If we view objects, technologies and natural phenomenon as if they do, in fact, have goals and intentions, then we will design like an artificial intelligence researcher.
On the other hand, if we view objects, technologies and natural phenomenon as if the just look like they have goals and intentions, then we will design like a tool builder for human “users” or “operators” of our tools.

We can find HCI in the history, for example:
Vannevar Bush: memex
J.C.R. Licklider: computer networking, agents
Ivan Sutherland: sketchpad
Doug Engelbart: mouse, GUI, word processing, etc.
Ted Nelson: hypertext
Alan Kay: object-oriented programming, laptops, ...

Where does HCI meet AI?
basic design question: should the computer act like a person?
- agents versus “direct manipulation” even “direct-manipulation” interfaces are based on a “conversation” metaphor: the computer responds immediately to each action or command from the “user” but, there are (at least) two models of conversation information/intention transmission.

- hci lesson from “Sleeper”

1) Reliability
2) Personalization
3) if it isn’t broken, don’t fix it
4) intuitive UI design

A definition of ethnomethodology:
Ethnomethodology simply means the study of the ways in which people make sense of their social world. Ethnomethodology is a fairly recent sociological perspective, founded by the American sociologist Harold Garfinkel in the early 1960s. The main ideas behind it are set out in his book "Studies in Ethnomethodology" (1967). Ethnomethodology differs from other sociological perspectives in one very important respect: Ethnomethodologists assume that social order is illusory. They believe that social life merely appears to be orderly; in reality it is potentially chaotic. For them social order is constructed in the minds of social actors as society confronts the individual as a series of sense impressions and experiences which she or he must somehow organize into a coherent pattern.

2008년 4월 13일 일요일

Summary - 5

We had only one class in this week. The main topic in this week was artificial intelligence. Normally a robot is a good example when we talk about artificial intelligence. Artificial intelligence is both the intelligence of machines and the branch of computer science which aims to create it. A definition about A.I is the science of making machines does things that would require intelligence as if done by humans.

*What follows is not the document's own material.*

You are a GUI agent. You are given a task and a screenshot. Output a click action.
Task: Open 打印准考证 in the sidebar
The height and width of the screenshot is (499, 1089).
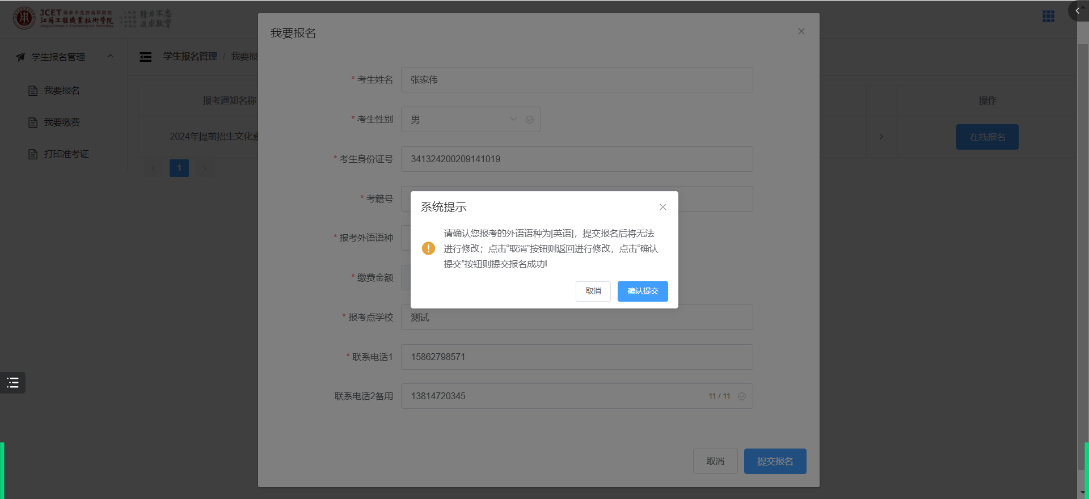point(65,154)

Also we have to know some information about Alan Turing. He was founder of computer science, artificial intelligence, mathematician, philosopher, codebreaker. And he invented very interesting game ‘Imitation game’. It is played with three people, a man, a woman, and an interrogator who may be of either sex. The interrogator stays in a room apart from the other two. The object of the game for the interrogator is to determine which of the other two the man is and which the woman is. It is the man's object in the game to try and cause the interrogator to make the wrong identification. The object of the game for the woman is to help the interrogator. We now ask the question, ‘What will happen when a machine takes the part of the man in this game?’ Will the interrogator decide wrongly as often when the game is played like this as he does when the game is played between a man and a woman? These questions replace our original question, “Can machines think?”

2008년 4월 6일 일요일

Summary - 4

Key point
1. New media technologies usually reinforce existing social networks or even work to isolate people.
2. (BUT) When new media technologies facilitate new social networks, they simultaneously challenge existing social, political and economic relationships.

Since their introduction, social network sites such as MySpace, Facebook, Cyworld, and Bebo have attracted millions of users, many of whom have integrated these sites into their daily practices. There are hundreds of SNSs, with various technological affordances, supporting a wide range of interests and practices. While their key technological features are fairly consistent, the cultures that emerge around SNSs are varied. Most sites support the maintenance of pre-existing social networks, but others help strangers connect based on shared interests, political views, or activities.

Social network analysis is an interdisciplinary social science, but has been of especial concern to sociologists; recently, physicists and mathematicians have made large contributions to understanding networks in general (as graphs) and thus contributed to an understanding of social networks too.

A social network is a social structure made of nodes that are tied by one or more specific types of interdependency, such as values, visions, idea, financial exchange, friends, dislike, conflict, trade, web links, sexual relations, disease transmission (epidemiology), or airline routes. The resulting structures are often very complex.
Social network analysis views social relationships in terms of nodes and ties. Nodes are the individual actors within the networks, and ties are the relationships between the actors. There can be many kinds of ties between the nodes. Research in a number of academic fields has shown that social networks operate on many levels, from families up to the level of nations, and play a critical role in determining the way problems are solved, organizations are run, and the degree to which individuals succeed in achieving their goals.